II. Impact to contracting parties 
(1) For contracts to be executed by the contracting parties
After the name change of CIETAC South China and CIETAC Shanghai, when preparing the contract, the parties may refer to the below model arbitration clauses of each commission. With the changed name or new name of the commissions in the arbitration clause, the parties’ intention about the selected arbitration commission can be clearly expressed:
 
Table 1: 
alt

(2) For contract already executed
Previously, many parties adopted the typical arbitration clauses as illustrated in Table 2 in their contracts. Currently, CIETAC, SHIAC and SCIA hold different opinions about whether they have jurisdiction over the cases with those arbitration clauses, as follows:  
 
Table 2:
alt
 
 
* In May 2013, the Intermediate People’s Court of Suzhou (a city near Shanghai) issued a judgment refusing to enforce the arbitration award made by SHIAC with the said arbitration clause.
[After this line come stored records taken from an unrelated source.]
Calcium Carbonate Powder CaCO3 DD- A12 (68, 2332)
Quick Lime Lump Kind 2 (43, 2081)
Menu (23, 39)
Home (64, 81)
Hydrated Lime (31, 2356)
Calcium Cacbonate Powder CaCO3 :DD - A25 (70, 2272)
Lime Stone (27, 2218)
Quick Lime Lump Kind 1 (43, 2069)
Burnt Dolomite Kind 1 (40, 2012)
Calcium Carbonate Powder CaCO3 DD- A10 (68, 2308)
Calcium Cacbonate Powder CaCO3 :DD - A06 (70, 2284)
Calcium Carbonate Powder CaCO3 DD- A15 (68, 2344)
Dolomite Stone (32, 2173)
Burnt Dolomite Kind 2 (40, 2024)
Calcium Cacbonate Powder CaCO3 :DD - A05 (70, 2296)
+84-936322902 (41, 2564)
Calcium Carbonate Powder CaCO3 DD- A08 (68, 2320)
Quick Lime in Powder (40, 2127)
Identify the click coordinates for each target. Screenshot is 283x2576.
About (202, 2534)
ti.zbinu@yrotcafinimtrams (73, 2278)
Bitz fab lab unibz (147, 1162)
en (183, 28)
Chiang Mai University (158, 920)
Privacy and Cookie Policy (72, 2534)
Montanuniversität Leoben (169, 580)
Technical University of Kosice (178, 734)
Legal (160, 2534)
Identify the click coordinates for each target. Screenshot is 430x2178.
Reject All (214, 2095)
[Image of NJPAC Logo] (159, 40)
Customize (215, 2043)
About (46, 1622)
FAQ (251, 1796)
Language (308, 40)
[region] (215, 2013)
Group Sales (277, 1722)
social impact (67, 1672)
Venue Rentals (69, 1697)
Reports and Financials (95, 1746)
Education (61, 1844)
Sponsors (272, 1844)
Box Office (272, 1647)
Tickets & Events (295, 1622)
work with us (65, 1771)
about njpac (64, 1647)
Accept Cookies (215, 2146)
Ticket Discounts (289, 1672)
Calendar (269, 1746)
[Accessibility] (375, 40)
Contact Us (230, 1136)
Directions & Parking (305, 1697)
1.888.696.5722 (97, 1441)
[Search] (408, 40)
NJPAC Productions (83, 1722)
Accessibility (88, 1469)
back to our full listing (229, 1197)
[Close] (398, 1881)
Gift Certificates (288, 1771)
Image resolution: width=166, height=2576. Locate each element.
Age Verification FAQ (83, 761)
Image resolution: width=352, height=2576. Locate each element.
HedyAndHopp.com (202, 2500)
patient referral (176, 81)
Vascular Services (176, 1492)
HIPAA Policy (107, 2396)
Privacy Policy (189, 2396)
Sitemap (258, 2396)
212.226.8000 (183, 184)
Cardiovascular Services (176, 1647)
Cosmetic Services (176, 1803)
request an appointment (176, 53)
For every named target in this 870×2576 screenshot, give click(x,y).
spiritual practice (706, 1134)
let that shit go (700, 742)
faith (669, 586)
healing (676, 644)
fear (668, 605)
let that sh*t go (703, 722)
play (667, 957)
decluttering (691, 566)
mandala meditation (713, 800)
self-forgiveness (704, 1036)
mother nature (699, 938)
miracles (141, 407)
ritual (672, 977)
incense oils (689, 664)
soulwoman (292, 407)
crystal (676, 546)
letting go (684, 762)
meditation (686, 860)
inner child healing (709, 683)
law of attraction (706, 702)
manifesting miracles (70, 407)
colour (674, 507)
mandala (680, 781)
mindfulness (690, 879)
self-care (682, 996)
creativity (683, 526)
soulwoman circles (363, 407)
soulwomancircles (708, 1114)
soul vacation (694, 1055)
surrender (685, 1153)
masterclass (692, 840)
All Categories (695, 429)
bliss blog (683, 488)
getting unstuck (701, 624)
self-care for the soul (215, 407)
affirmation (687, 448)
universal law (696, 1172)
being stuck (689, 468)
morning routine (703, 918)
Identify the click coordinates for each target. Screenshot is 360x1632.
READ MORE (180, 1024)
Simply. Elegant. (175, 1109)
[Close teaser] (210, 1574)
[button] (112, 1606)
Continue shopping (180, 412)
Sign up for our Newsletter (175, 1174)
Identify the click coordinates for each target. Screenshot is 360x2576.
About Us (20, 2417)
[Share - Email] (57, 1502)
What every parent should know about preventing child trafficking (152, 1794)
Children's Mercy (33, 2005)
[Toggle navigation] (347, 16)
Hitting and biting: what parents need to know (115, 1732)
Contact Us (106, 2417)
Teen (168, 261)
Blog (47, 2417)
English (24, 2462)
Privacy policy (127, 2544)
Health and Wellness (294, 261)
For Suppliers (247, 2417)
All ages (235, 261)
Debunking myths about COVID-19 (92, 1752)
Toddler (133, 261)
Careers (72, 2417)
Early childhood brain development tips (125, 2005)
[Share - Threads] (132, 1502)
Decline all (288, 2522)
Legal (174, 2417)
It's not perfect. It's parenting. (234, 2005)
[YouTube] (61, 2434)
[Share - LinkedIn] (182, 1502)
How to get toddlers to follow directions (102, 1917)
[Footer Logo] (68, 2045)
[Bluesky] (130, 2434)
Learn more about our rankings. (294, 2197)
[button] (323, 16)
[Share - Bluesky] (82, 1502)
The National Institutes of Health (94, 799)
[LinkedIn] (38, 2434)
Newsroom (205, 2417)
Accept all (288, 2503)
The court judged that, prior to CIETAC Shanghai Sub-commission obtaining its Registration Certificate for Arbitration Commission on December 8, 2011, CIETAC Shanghai (SHIAC) had jurisdiction over the case with the said arbitration clause since the parties’ intention is to submit the case to CIETAC while CIETAC Shanghai Sub-commission was a part of CIETAC, but after that date CIETAC Shanghai (SHIAC) has lost its jurisdiction as it was no longer part of CIETAC but an independent arbitration commission different from CIETAC.   
 
Fortunately, based on the non-official information from SCIA, the Supreme Court of the PRC is considering issue a judicial interpretation soon, to clarify the jurisdiction matters amongst the commissions, which is expected to dismiss the jurisdiction dispute and bring certainty to arbitration practice.
 
III. Recommendations 
To avoid jurisdiction disputes between the contracting parties in the future, when preparing the arbitration clauses, the parties may refer to the model arbitration clauses in Table 1, by using the new names of SHIAC/SCIA to clearly express the arbitration commissions selected by the parties.
 
On the other hand, with respect to the contract which already has been executed with the typical arbitration clauses in Table 2, the parties may consider to change the arbitration clause, by using those in the model arbitration clauses in Table 2. 
 
Most importantly, the contracting parties may engage legal professionals to have a review of the arbitration clause, to ensure the jurisdiction as well as the enforcement of the arbitration award made by that arbitration commission.